→ EXERCISE BRIEF
Please copy the passage on the Niles Car and Manufacturing Company word for word, from "The company also" to "bodies to suit.".

→ SOURCE EXTRACT
The Niles Car and Manufacturing Company was an American manufacturer of railroad equipment, including many streetcar and interurban cars. It was founded in 1901 in Niles, Ohio and published catalogs showcasing their various cars.

Niles specialized in building wooden-bodied cars in the heyday of interurban building. Its cars had a reputation of being well-built and stylish; Niles advertising called them "The Electric Pullmans."

The company also produced equipment for the trucking industry, an industry reference citing 2 models of 1 and 2 tons respectively, costing $1500 to $2400, utilizing a worm drive and custom bodies to suit.

The company ceased producing railroad cars in 1917. The plant and equipment were purchased by the Engel Aircraft Company to produce aircraft parts for the United States Army Signal Corps.

== Customers ==
Niles' clients included the:

- Aurora Elgin and Chicago Railroad (later the Chicago Aurora and Elgin Railroad); including the oldest operating interurban in the US (#20)
- Bamberger Electric Railroad
- Fort Dodge, Des Moines and Southern Railway
- Northern Electric Railway (later part of the Sacramento Northern Railway)
- The Milwaukee Electric Railway and Light Company
- Northern Ohio Traction & Light
- Pacific Northwest Traction Company
- Rochester, Lockport and Buffalo Railroad
- Rock Island Southern Railway
- San Francisco, Napa and Calistoga Railway
- St. Paul Southern Electric Railway
- The Chicago Lake Shore and South Bend Railway
- Toledo, Port Clinton and Lakeside Railway
- Toronto Civic Railways (DE DT M - late TTC Class H, H1 and H3 cars).

→ INFORMATION
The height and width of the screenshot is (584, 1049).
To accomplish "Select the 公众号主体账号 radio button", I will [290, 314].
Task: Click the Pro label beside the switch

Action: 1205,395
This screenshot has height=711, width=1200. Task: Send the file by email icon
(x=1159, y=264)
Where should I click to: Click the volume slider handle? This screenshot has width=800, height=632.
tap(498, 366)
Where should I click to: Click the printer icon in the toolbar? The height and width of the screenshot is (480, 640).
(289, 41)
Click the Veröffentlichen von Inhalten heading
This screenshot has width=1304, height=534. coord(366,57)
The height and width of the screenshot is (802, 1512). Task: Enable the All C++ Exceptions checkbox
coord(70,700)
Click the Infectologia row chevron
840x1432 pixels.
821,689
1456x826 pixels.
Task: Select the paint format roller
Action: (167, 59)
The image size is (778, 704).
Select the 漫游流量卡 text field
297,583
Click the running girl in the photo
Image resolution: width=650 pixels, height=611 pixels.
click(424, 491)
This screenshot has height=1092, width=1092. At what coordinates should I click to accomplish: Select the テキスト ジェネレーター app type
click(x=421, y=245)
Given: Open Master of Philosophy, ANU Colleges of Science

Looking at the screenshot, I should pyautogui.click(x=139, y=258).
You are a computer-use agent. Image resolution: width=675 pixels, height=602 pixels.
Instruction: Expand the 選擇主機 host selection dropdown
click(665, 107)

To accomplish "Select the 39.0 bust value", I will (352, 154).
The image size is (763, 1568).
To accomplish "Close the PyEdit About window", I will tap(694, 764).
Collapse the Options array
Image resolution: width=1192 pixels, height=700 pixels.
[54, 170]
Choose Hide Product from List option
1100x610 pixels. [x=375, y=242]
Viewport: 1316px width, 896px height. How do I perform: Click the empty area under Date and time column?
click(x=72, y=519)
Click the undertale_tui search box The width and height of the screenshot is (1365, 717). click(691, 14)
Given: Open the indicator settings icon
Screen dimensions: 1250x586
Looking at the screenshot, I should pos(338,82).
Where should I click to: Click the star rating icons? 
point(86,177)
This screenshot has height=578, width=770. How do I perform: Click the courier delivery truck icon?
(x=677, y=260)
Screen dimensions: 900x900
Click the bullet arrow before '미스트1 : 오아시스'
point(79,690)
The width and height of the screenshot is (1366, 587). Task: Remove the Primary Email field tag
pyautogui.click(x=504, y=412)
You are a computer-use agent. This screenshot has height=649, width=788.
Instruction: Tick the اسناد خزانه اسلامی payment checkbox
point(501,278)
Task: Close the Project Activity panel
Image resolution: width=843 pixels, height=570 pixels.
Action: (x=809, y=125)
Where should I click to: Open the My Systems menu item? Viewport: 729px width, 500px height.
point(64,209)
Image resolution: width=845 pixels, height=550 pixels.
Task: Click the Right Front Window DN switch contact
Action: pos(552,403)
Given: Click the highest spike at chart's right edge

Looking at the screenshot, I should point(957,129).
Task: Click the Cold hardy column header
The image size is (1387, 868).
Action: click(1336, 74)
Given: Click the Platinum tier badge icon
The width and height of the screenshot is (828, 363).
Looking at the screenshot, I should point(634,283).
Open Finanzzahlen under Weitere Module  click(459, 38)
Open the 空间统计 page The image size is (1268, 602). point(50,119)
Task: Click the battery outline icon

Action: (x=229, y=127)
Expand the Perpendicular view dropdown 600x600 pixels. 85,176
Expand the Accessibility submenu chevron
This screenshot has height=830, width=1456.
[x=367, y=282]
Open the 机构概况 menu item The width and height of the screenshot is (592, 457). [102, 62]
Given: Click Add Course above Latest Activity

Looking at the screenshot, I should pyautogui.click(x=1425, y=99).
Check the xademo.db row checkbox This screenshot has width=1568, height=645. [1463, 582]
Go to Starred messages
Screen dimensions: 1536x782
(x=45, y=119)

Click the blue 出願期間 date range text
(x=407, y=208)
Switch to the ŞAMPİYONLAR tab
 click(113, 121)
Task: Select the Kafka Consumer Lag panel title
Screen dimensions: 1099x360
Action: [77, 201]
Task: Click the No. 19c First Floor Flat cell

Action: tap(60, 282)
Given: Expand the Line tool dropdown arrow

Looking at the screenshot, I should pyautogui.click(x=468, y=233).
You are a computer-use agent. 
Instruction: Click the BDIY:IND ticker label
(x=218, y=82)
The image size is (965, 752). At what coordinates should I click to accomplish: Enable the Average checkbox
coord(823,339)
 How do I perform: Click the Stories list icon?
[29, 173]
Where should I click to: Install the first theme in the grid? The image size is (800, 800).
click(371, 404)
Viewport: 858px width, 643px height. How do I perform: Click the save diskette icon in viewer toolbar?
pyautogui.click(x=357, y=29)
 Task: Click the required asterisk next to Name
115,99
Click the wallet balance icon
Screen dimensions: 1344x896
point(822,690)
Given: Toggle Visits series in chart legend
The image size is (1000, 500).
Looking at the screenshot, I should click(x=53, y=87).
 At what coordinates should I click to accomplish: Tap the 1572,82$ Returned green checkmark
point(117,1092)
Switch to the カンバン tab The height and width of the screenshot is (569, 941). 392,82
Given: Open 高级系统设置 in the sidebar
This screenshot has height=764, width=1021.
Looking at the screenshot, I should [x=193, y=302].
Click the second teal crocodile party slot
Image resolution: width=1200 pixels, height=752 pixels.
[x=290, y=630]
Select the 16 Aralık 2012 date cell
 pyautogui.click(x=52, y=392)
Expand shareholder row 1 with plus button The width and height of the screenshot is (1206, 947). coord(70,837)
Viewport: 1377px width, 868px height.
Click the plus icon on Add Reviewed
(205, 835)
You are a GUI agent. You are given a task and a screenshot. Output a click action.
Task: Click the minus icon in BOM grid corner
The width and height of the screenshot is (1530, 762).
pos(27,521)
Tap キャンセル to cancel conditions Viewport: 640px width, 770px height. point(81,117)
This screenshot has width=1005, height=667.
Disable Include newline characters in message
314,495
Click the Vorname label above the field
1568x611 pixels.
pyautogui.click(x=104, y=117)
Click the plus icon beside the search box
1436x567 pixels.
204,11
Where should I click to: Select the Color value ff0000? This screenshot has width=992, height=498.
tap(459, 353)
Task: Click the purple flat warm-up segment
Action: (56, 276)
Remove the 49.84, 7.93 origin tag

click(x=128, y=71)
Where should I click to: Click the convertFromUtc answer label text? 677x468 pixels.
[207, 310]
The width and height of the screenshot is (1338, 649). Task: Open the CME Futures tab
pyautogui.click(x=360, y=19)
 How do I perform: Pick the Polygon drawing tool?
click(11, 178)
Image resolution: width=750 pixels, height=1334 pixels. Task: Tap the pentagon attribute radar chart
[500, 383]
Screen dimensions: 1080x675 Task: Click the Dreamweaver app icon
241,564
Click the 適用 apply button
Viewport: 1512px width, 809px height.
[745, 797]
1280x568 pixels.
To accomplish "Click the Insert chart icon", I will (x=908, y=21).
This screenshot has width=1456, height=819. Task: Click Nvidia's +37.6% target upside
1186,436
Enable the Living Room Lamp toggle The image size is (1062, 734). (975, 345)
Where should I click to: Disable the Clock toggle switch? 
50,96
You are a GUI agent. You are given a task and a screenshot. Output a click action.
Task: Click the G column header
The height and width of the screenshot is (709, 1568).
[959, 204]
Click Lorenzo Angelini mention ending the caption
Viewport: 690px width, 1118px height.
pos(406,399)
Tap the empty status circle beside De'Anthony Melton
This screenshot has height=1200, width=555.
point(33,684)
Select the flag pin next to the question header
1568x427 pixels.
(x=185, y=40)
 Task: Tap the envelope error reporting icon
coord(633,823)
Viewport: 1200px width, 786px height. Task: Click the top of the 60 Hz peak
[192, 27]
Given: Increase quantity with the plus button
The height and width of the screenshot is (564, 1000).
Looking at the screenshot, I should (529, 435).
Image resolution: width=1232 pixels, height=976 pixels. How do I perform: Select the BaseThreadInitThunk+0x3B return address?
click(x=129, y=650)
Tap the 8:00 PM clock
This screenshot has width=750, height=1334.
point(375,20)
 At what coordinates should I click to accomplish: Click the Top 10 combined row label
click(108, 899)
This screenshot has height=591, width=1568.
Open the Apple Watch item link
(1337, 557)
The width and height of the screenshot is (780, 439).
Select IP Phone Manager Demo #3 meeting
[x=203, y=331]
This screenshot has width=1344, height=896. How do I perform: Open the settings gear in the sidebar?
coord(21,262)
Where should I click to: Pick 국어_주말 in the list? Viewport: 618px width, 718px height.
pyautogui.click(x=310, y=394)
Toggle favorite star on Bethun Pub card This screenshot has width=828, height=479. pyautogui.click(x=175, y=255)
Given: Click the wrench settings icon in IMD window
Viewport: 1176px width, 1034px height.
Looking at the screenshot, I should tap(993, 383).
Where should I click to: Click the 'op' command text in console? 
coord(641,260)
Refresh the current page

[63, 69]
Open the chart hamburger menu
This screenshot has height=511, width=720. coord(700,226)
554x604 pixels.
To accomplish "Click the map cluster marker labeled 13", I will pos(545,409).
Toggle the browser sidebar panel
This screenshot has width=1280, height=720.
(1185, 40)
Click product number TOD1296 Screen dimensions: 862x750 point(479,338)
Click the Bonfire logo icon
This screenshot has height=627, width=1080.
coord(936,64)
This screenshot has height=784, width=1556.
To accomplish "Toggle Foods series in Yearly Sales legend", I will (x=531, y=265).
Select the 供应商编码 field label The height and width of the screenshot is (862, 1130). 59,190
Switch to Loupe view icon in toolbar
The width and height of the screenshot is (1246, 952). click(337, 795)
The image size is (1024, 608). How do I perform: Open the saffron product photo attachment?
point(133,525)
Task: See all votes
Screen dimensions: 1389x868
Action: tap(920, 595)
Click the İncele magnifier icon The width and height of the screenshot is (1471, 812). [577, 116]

→ TASK SOLUTION
The company also produced equipment for the trucking industry, an industry reference citing 2 models of 1 and 2 tons respectively, costing $1500 to $2400, utilizing a worm drive and custom bodies to suit.